» **Records supplied**
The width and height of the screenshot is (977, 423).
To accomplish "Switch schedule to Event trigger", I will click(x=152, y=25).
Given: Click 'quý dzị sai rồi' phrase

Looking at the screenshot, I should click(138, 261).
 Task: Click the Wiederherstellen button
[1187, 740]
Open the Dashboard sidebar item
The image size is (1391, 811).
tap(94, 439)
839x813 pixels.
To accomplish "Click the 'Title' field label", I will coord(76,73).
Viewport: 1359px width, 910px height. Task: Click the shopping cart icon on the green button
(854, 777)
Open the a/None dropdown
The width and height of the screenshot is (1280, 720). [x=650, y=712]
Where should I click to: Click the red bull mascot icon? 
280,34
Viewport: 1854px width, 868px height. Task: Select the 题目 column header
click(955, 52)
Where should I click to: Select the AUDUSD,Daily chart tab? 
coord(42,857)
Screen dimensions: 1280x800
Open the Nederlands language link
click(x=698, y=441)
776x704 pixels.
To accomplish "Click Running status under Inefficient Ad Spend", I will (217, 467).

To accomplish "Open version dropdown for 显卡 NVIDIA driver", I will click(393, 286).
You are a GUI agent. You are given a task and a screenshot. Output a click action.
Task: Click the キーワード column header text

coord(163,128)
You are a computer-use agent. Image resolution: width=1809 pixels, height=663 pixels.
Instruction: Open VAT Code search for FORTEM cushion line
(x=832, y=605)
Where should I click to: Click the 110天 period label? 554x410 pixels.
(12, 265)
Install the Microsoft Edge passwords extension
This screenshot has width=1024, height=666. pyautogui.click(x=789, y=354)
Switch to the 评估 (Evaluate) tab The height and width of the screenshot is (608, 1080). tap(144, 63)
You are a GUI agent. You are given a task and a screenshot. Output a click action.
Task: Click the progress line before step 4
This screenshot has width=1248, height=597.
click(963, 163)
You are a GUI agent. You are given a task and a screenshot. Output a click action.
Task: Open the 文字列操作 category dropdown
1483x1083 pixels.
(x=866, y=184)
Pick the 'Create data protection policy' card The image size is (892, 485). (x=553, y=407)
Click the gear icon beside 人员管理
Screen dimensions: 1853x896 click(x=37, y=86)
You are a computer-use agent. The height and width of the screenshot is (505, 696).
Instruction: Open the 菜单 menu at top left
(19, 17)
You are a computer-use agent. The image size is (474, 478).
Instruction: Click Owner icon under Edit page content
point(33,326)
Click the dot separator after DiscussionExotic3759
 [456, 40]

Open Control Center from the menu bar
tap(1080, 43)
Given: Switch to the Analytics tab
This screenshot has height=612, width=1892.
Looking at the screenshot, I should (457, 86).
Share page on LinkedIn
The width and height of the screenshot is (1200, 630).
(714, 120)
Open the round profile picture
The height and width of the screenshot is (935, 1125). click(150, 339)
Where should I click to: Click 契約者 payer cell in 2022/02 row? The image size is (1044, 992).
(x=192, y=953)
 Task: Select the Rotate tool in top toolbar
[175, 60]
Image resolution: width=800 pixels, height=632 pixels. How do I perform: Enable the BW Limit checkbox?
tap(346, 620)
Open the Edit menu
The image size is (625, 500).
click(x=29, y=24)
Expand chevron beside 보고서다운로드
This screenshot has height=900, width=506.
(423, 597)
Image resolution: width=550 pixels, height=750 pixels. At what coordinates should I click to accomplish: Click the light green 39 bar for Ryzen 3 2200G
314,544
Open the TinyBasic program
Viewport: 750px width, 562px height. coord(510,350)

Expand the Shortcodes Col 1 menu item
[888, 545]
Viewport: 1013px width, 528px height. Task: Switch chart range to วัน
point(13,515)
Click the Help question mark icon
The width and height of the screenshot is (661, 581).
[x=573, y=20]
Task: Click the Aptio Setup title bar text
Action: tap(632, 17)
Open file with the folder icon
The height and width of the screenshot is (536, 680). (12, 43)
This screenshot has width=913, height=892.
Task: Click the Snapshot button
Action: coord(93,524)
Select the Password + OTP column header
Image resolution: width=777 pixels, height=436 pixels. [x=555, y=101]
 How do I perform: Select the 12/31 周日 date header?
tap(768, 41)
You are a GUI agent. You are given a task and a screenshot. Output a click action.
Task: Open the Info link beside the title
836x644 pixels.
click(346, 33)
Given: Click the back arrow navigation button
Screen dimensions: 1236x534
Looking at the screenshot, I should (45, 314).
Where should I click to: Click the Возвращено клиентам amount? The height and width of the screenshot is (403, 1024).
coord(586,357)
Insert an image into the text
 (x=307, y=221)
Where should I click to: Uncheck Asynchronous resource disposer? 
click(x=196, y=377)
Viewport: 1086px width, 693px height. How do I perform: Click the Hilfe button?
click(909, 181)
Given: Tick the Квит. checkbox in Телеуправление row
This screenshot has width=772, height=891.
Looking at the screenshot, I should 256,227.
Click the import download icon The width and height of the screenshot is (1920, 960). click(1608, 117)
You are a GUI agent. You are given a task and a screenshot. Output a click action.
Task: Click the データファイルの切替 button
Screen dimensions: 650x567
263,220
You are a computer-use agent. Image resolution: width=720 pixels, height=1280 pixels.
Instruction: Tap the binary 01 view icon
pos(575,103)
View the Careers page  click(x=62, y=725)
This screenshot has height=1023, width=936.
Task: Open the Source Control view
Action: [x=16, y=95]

» **What is required**
An exact copy of all the records is the only acceptable answer.

» **Output of the exercise**
The width and height of the screenshot is (977, 423).
To accomplish "Switch schedule to Event trigger", I will click(x=152, y=25).
Given: Click 'quý dzị sai rồi' phrase

Looking at the screenshot, I should click(138, 261).
 Task: Click the Wiederherstellen button
[1187, 740]
Open the Dashboard sidebar item
The image size is (1391, 811).
tap(94, 439)
839x813 pixels.
To accomplish "Click the 'Title' field label", I will coord(76,73).
Viewport: 1359px width, 910px height. Task: Click the shopping cart icon on the green button
(854, 777)
Open the a/None dropdown
The width and height of the screenshot is (1280, 720). [x=650, y=712]
Where should I click to: Click the red bull mascot icon? 
280,34
Viewport: 1854px width, 868px height. Task: Select the 题目 column header
click(955, 52)
Where should I click to: Select the AUDUSD,Daily chart tab? 
coord(42,857)
Screen dimensions: 1280x800
Open the Nederlands language link
click(x=698, y=441)
776x704 pixels.
To accomplish "Click Running status under Inefficient Ad Spend", I will (217, 467).

To accomplish "Open version dropdown for 显卡 NVIDIA driver", I will click(393, 286).
You are a GUI agent. You are given a task and a screenshot. Output a click action.
Task: Click the キーワード column header text

coord(163,128)
You are a computer-use agent. Image resolution: width=1809 pixels, height=663 pixels.
Instruction: Open VAT Code search for FORTEM cushion line
(x=832, y=605)
Where should I click to: Click the 110天 period label? 554x410 pixels.
(12, 265)
Install the Microsoft Edge passwords extension
This screenshot has width=1024, height=666. pyautogui.click(x=789, y=354)
Switch to the 评估 (Evaluate) tab The height and width of the screenshot is (608, 1080). tap(144, 63)
You are a GUI agent. You are given a task and a screenshot. Output a click action.
Task: Click the progress line before step 4
This screenshot has width=1248, height=597.
click(963, 163)
You are a GUI agent. You are given a task and a screenshot. Output a click action.
Task: Open the 文字列操作 category dropdown
1483x1083 pixels.
(x=866, y=184)
Pick the 'Create data protection policy' card The image size is (892, 485). (x=553, y=407)
Click the gear icon beside 人员管理
Screen dimensions: 1853x896 click(x=37, y=86)
You are a computer-use agent. The height and width of the screenshot is (505, 696).
Instruction: Open the 菜单 menu at top left
(19, 17)
You are a computer-use agent. The image size is (474, 478).
Instruction: Click Owner icon under Edit page content
point(33,326)
Click the dot separator after DiscussionExotic3759
 [456, 40]

Open Control Center from the menu bar
tap(1080, 43)
Given: Switch to the Analytics tab
This screenshot has height=612, width=1892.
Looking at the screenshot, I should (457, 86).
Share page on LinkedIn
The width and height of the screenshot is (1200, 630).
(714, 120)
Open the round profile picture
The height and width of the screenshot is (935, 1125). click(150, 339)
Where should I click to: Click 契約者 payer cell in 2022/02 row? The image size is (1044, 992).
(x=192, y=953)
 Task: Select the Rotate tool in top toolbar
[175, 60]
Image resolution: width=800 pixels, height=632 pixels. How do I perform: Enable the BW Limit checkbox?
tap(346, 620)
Open the Edit menu
The image size is (625, 500).
click(x=29, y=24)
Expand chevron beside 보고서다운로드
This screenshot has height=900, width=506.
(423, 597)
Image resolution: width=550 pixels, height=750 pixels. At what coordinates should I click to accomplish: Click the light green 39 bar for Ryzen 3 2200G
314,544
Open the TinyBasic program
Viewport: 750px width, 562px height. coord(510,350)

Expand the Shortcodes Col 1 menu item
[888, 545]
Viewport: 1013px width, 528px height. Task: Switch chart range to วัน
point(13,515)
Click the Help question mark icon
The width and height of the screenshot is (661, 581).
[x=573, y=20]
Task: Click the Aptio Setup title bar text
Action: tap(632, 17)
Open file with the folder icon
The height and width of the screenshot is (536, 680). (12, 43)
This screenshot has width=913, height=892.
Task: Click the Snapshot button
Action: coord(93,524)
Select the Password + OTP column header
Image resolution: width=777 pixels, height=436 pixels. [x=555, y=101]
 How do I perform: Select the 12/31 周日 date header?
tap(768, 41)
You are a GUI agent. You are given a task and a screenshot. Output a click action.
Task: Open the Info link beside the title
836x644 pixels.
click(346, 33)
Given: Click the back arrow navigation button
Screen dimensions: 1236x534
Looking at the screenshot, I should (45, 314).
Where should I click to: Click the Возвращено клиентам amount? The height and width of the screenshot is (403, 1024).
coord(586,357)
Insert an image into the text
 (x=307, y=221)
Where should I click to: Uncheck Asynchronous resource disposer? 
click(x=196, y=377)
Viewport: 1086px width, 693px height. How do I perform: Click the Hilfe button?
click(909, 181)
Given: Tick the Квит. checkbox in Телеуправление row
This screenshot has width=772, height=891.
Looking at the screenshot, I should 256,227.
Click the import download icon The width and height of the screenshot is (1920, 960). click(1608, 117)
You are a GUI agent. You are given a task and a screenshot. Output a click action.
Task: Click the データファイルの切替 button
Screen dimensions: 650x567
263,220
You are a computer-use agent. Image resolution: width=720 pixels, height=1280 pixels.
Instruction: Tap the binary 01 view icon
pos(575,103)
View the Careers page  click(x=62, y=725)
This screenshot has height=1023, width=936.
Task: Open the Source Control view
Action: [x=16, y=95]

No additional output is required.